Key Report Takeaways
- By product type, sucrose retained 73.92% of the Middle East and Africa food sweetener market share in 2025, while high-intensity sweeteners are forecast to expand at a 4.06% CAGR through 2031.
- By source, artificial variants captured 75.40% of 2025 revenue, but plant-based alternatives are rising at a 4.23% CAGR to 2031.
- By form, solid products led with 68.95% share in 2025; liquid and syrup formats are set to grow 4.83% annually on the back of beverage-sector demand.
- By application, food products commanded 58.10% of 2025 demand, yet beverages are accelerating at a 4.66% CAGR, powered by soft-drink reformulation and ready-to-drink tea launches.
- By geography, Saudi Arabia held 35.55% revenue share in 2025; the United Arab Emirates is the fastest-growing market at a 4.94% CAGR to 2031.

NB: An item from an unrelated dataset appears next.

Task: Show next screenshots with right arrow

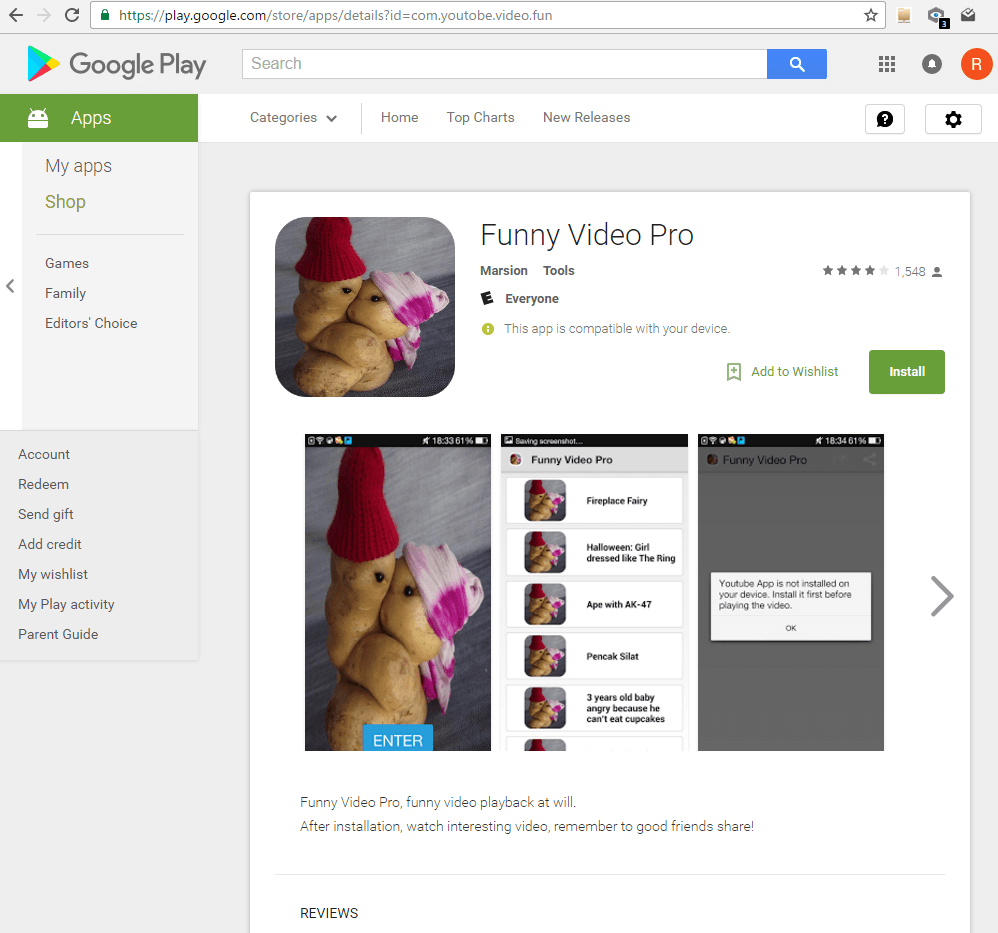Action: pos(941,596)
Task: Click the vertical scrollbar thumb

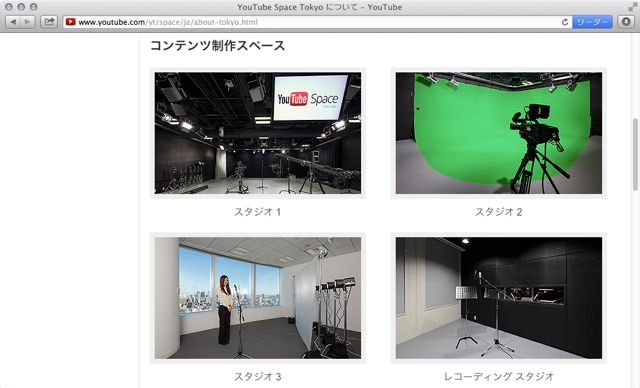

Note: Market size and forecast figures in this report are generated using Mordor Intelligence’s proprietary estimation framework, updated with the latest available data and insights as of January 2026.
Middle East And Africa Food Sweetener Market Trends and Insights
Drivers Impact Analysis
| Driver | (~) % Impact on CAGR Forecast | Geographic Relevance | Impact Timeline |
|---|---|---|---|
| Diabetes-led reformulation wave in Gulf Cooperation Council | +0.8% | Saudi Arabia, UAE, Qatar, Kuwait, Bahrain, Oman | Medium term (2-4 years) |
| Growing health awareness and label scrutiny | +0.6% | UAE, Saudi Arabia, South Africa urban centers | Long term (≥4 years) |
| Shift toward natural and clean-label ingredients | +0.7% | UAE, Saudi Arabia, Egypt metropolitan areas | Medium term (2-4 years) |
| Expansion of processed food and beverage categories | +0.5% | Saudi Arabia, Egypt, South Africa, Nigeria | Long term (≥4 years) |
| Breakthrough in enzymatic production of rare sugars (allulose, tagatose) | +0.4% | UAE and Saudi Arabia premium segments | Long term (≥4 years) |
| Localization incentives for starch-based sweetener plants | +0.3% | UAE, Saudi Arabia, Egypt | Medium term (2-4 years) |
| Source: Mordor Intelligence | |||
Diabetes-led reformulation wave in gulf cooperation council
In 2024, Saudi Arabia and the United Arab Emirates reported adult diabetes prevalence rates of 23.1% and 20.7%, respectively, highlighted by the International Diabetes Federation [1]Source: International Diabetes Federation, "Diabetes in the United Arab Emirates (2024 )", idf.org. These figures emphasize the critical need for sweetener reformulation in the Gulf Cooperation Council (GCC), transforming it from a marketing strategy into a public health priority. Unlike general health trends, the rapid pace of regulatory measures is accelerating reformulation timelines. The GCC's four-tier sugar tax, set to be implemented in 2026, imposes increasing levies based on sugar content per 100 milliliters. This framework encourages manufacturers to develop products with less than 5 grams of sugar per serving. High-intensity sweeteners like sucralose and stevia, which provide equivalent sweetness in minimal quantities, are preferred over sugar alcohols that require larger amounts. In response, beverage companies in the region have expedited reformulation efforts. For instance, PepsiCo has reduced sugar levels in its Pepsi variant across select GCC markets, using a blend of acesulfame-K and sucralose to maintain flavor. This reformulation trend extends beyond carbonated beverages to dairy desserts and baked goods, where manufacturers are leveraging allulose for its ability to replicate sugar's browning and moisture-retention properties without adding calories.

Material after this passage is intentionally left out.